━━ Records to use ━━

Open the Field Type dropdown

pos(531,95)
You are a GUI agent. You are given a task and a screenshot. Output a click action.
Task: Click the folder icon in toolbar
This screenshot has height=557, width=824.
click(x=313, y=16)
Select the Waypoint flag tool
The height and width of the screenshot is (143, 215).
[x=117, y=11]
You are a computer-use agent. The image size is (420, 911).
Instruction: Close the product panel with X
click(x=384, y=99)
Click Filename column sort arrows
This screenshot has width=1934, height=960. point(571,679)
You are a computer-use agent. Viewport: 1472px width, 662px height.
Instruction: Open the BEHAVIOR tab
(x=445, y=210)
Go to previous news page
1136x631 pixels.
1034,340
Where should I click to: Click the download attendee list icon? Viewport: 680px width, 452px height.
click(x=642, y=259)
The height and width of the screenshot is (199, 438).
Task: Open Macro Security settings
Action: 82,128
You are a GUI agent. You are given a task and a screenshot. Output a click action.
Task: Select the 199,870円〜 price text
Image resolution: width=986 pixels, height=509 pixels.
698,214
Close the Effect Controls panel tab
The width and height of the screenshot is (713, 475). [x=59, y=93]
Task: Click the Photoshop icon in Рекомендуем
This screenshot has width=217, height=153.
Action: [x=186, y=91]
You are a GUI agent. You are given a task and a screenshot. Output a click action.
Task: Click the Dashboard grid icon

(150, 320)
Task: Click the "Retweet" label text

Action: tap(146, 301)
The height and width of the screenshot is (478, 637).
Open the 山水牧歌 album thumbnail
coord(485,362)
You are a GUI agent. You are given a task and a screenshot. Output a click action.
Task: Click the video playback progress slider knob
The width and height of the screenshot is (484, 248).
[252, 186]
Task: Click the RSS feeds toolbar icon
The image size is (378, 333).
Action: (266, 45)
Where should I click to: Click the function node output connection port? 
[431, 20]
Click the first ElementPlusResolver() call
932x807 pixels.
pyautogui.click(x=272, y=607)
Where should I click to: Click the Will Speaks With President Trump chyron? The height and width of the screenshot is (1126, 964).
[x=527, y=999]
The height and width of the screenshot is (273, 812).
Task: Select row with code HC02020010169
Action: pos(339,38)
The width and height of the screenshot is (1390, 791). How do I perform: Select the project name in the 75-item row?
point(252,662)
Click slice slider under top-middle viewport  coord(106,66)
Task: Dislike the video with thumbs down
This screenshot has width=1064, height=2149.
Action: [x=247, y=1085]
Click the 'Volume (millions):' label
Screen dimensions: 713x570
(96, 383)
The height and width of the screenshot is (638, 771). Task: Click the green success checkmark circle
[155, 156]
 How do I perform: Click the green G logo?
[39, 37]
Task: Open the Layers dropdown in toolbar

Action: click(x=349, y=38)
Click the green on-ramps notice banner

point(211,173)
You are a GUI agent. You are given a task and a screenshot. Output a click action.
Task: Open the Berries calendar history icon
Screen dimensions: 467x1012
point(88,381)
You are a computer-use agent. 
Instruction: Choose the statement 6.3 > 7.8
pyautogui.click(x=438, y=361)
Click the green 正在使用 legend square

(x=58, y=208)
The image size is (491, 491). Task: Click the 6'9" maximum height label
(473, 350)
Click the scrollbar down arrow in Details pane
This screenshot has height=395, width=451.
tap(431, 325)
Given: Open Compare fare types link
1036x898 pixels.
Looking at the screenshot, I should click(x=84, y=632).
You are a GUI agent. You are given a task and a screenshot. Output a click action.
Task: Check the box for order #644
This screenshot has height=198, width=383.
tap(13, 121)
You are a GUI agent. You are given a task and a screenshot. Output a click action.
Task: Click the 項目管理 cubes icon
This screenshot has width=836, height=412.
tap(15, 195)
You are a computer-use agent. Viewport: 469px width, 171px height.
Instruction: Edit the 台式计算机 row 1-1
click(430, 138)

━━━

▶ _Activity_
Go through the entries and return each line where the word "computer" occurs.

▶ _Exercise solution_
You are a computer-use agent. The image size is (420, 911).
You are a computer-use agent. Viewport: 1472px width, 662px height.
You are a computer-use agent. 
You are a computer-use agent. Viewport: 469px width, 171px height.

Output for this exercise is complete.